Each experiment was repeated with four RNA samples isolated from four replicates of each genotype of plant (amp1-1, Columbia, pt, and Landsberg erecta). Plants were 12 days old at harvest. In two of the set of four replicates, the fluors were reversed to remove any effects caused by differential incorporation of the two labels.
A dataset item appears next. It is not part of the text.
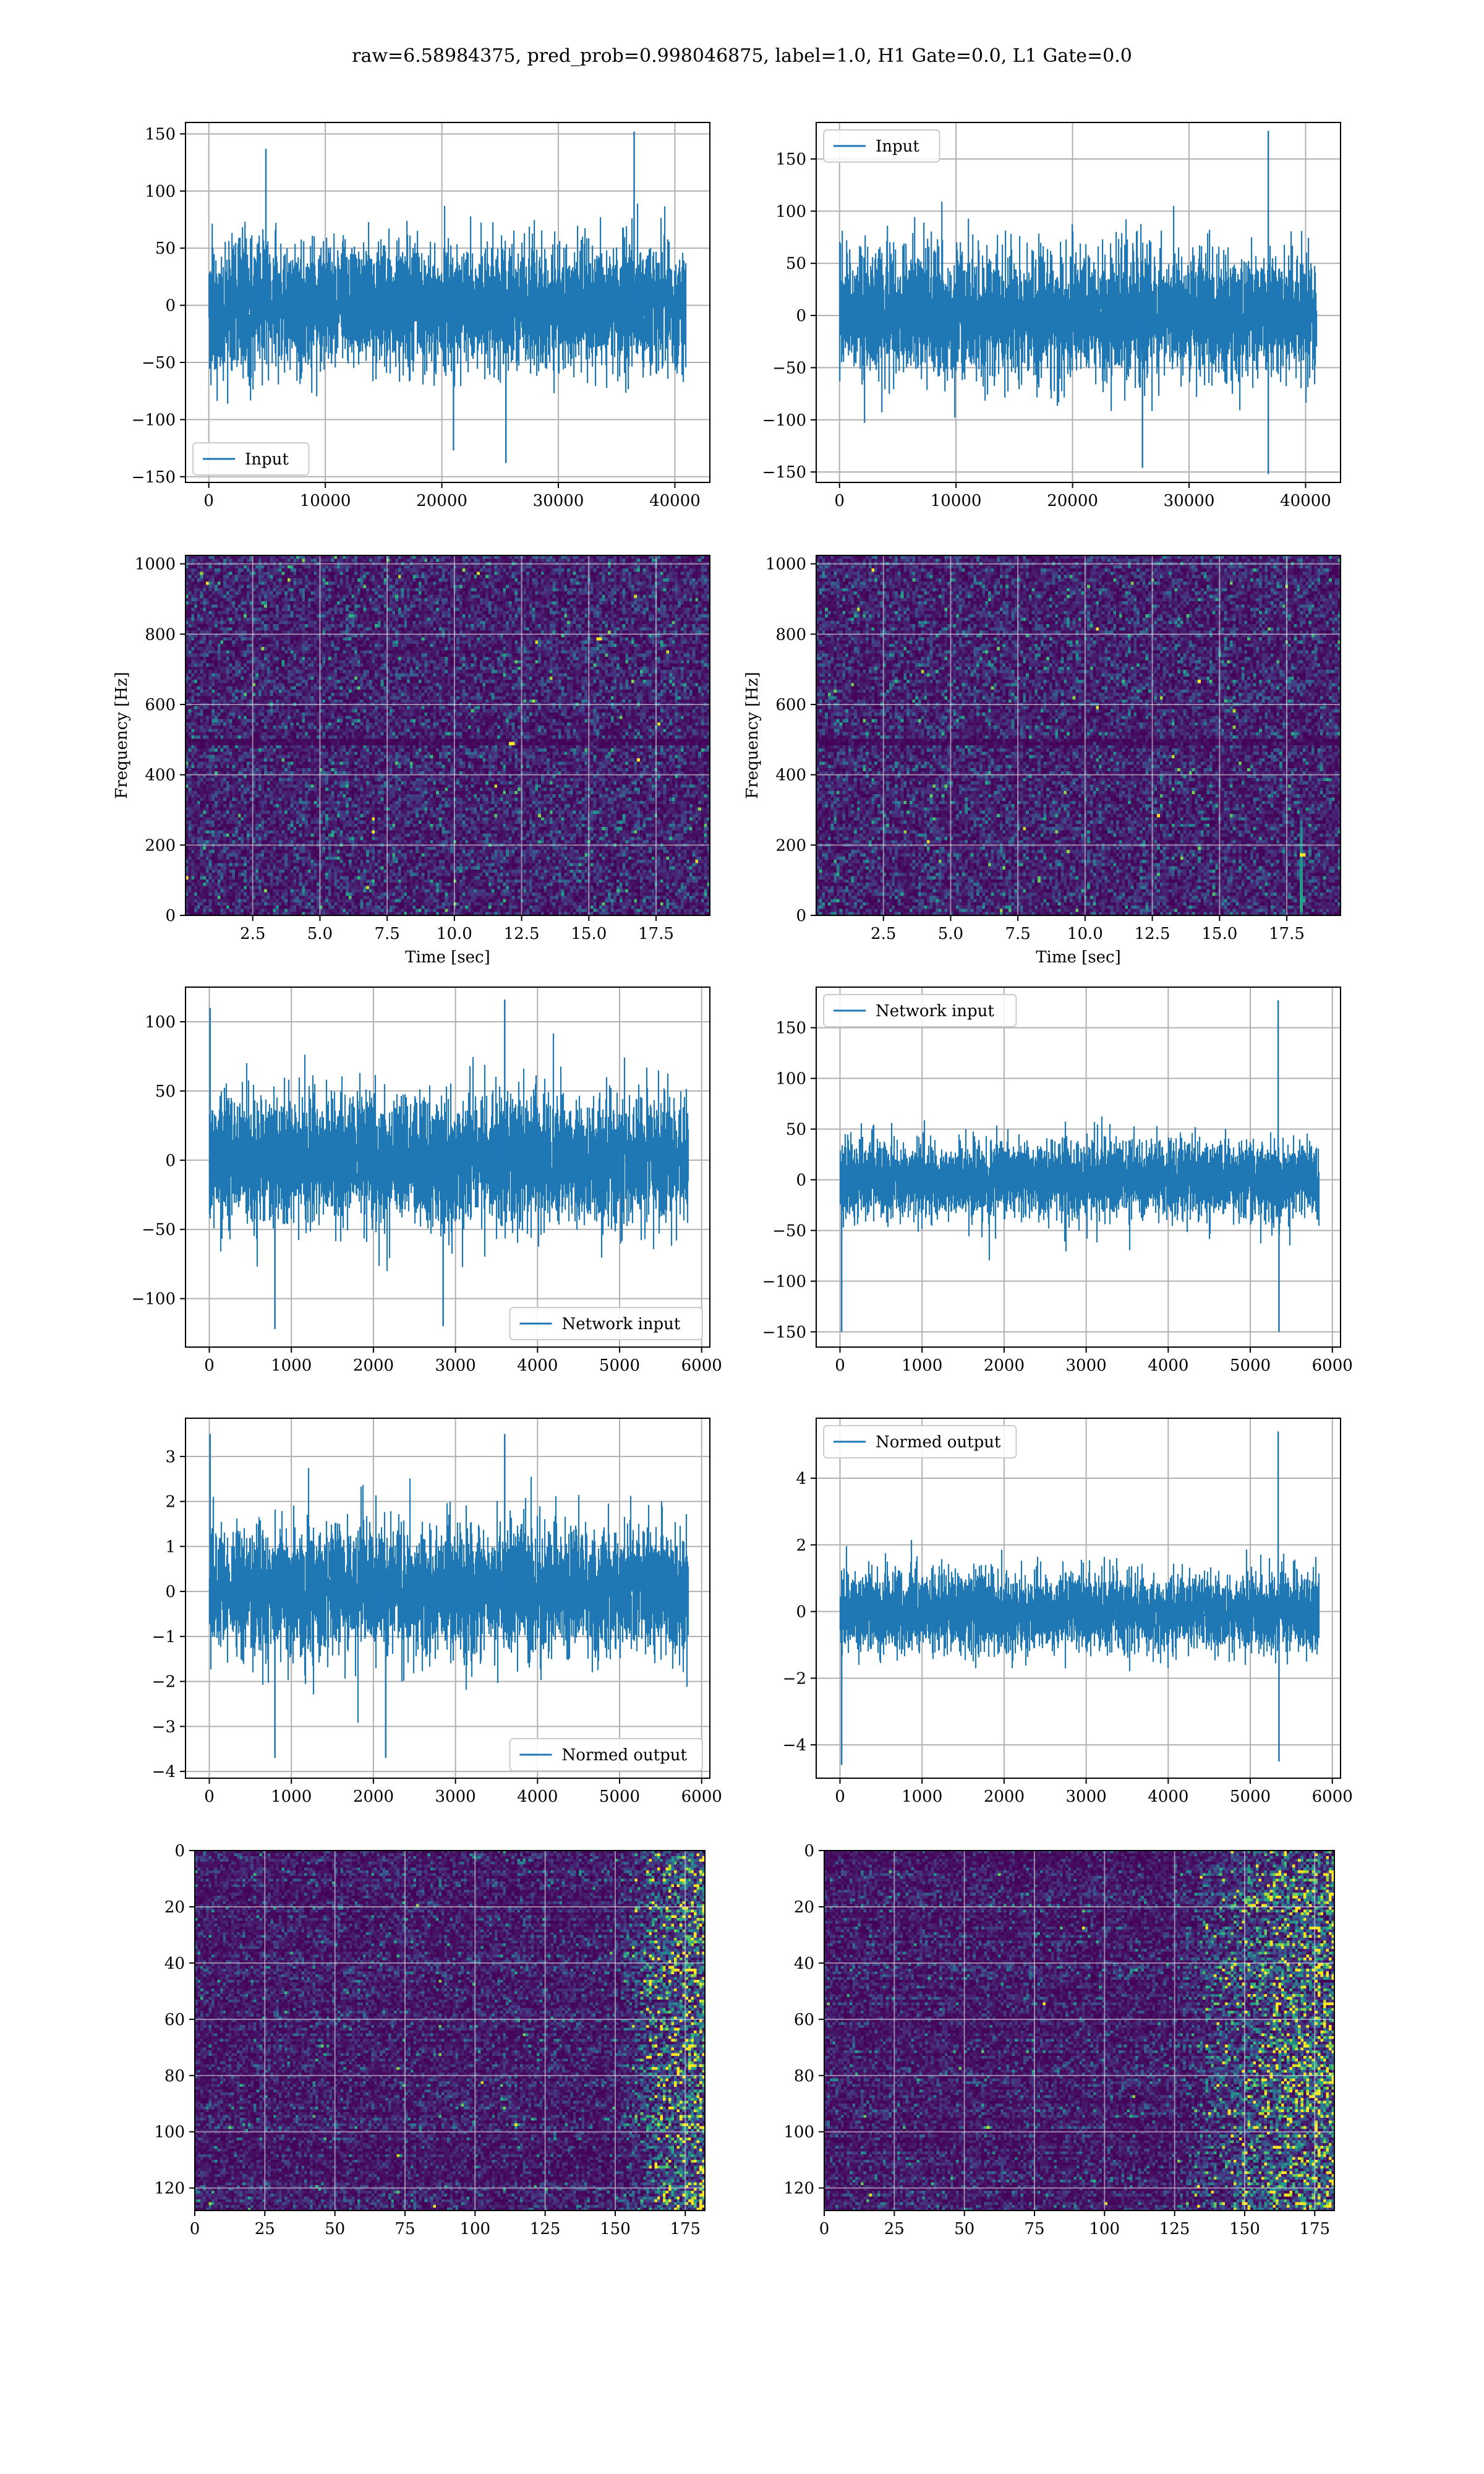  I want to click on legend-label: Network input, so click(935, 1012).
The data from GenePix 3.0 was normalized and analyzed using custom Perl scripts (Schenk et al., 2000; http://cellwall.stanford.edu/scripts/index.shtml). Changes in gene expression data were identified as those with greater than twofold induction or repression in the mutant compared with the corresponding wild type in four of four experiments (when four slides were compared), five of six experiments (in comparisons of six slides), or six of eight experiments (when eight slides were compared).

RNA Methods

RNA was isolated using Trizol (Life Technologies, Rockville, MD). RNA for microarray analysis was further purified using Qiagen RNeasy columns (Qiagen, Melbourne, Australia). Ribonuclease protection assays were performed using the Hybspeed RPA kit (Ambion) with 5 μg of total RNA per sample according to the manufacturer's instructions. The antisense AMP1 probe was made by transcribing an 800-bp fragment of the AMP1 gene cloned into the pGEM T-Easy vector (Promega). RNA gel blots were probed with antisense probes generated by linearization of the cDNA clones used in the generation of the microarray at the 5′ end and transcribed from the 3′ end. RNA gel blots were treated with RNaseA for 15 min at room temperature and washed at high stringency (0.1 × SSC [1× SSC is 0.15 M NaCl and 0.015 M sodium citrate] and 0.1% SDS at 65°C for 20 min) before analysis using a PhosphorImager.

GenBank Accession Numbers

The GenBank accession numbers for the proteins described in this article are as follows: the 2.2-kb cDNA of AMP1 (AF357217); BACs T14E10 (AL138656) and T5N23 (AL138650); human carboxypeptidases NAALADaseI (NM_004476), NAALADaseII (AJ012370), and NAALADaseL (AJ012371); and Arabidopsis chromosome IV BAC 10A2 (AL161506) and chromosome V BAC T29J13 (AF296838).